Stored data:
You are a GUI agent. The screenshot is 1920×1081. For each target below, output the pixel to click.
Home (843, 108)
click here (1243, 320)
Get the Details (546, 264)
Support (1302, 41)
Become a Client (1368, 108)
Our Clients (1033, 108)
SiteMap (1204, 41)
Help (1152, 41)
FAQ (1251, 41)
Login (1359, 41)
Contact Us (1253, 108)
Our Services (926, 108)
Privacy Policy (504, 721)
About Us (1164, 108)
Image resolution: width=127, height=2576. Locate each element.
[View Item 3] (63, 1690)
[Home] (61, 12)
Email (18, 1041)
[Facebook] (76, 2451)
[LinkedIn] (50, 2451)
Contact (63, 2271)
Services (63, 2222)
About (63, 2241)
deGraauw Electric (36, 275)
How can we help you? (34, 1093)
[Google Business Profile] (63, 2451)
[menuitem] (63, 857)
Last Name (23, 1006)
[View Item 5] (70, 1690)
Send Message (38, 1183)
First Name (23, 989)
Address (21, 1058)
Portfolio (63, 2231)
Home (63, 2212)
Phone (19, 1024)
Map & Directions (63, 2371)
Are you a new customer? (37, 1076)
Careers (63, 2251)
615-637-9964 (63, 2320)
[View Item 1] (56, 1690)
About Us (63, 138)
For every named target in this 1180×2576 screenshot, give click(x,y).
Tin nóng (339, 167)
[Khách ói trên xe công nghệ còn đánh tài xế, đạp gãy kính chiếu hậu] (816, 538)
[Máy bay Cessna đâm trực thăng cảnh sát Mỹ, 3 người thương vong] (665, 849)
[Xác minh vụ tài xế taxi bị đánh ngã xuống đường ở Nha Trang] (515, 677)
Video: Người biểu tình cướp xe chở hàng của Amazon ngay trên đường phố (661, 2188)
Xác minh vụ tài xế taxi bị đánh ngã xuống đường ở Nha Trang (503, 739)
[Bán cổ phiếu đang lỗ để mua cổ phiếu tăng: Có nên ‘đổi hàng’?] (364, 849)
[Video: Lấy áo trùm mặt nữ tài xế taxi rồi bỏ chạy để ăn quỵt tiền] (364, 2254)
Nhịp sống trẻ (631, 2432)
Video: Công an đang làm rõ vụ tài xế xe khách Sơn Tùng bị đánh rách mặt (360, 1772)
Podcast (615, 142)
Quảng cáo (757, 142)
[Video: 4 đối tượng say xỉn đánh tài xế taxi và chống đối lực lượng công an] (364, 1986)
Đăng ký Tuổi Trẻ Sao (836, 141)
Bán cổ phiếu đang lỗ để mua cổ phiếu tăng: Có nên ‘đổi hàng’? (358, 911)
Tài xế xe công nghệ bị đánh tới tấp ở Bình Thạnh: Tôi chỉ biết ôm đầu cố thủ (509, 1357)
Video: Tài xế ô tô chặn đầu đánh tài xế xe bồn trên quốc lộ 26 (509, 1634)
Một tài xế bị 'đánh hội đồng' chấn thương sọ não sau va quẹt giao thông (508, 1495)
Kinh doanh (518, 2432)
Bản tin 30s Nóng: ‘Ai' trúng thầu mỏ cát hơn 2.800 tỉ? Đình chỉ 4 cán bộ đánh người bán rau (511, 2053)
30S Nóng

(REQUIRED WORK) Scan the records above and report every line with the string "trên".

(REPLY)
[Khách ói trên xe công nghệ còn đánh tài xế, đạp gãy kính chiếu hậu] (816, 538)
Video: Người biểu tình cướp xe chở hàng của Amazon ngay trên đường phố (661, 2188)
Video: Tài xế ô tô chặn đầu đánh tài xế xe bồn trên quốc lộ 26 (509, 1634)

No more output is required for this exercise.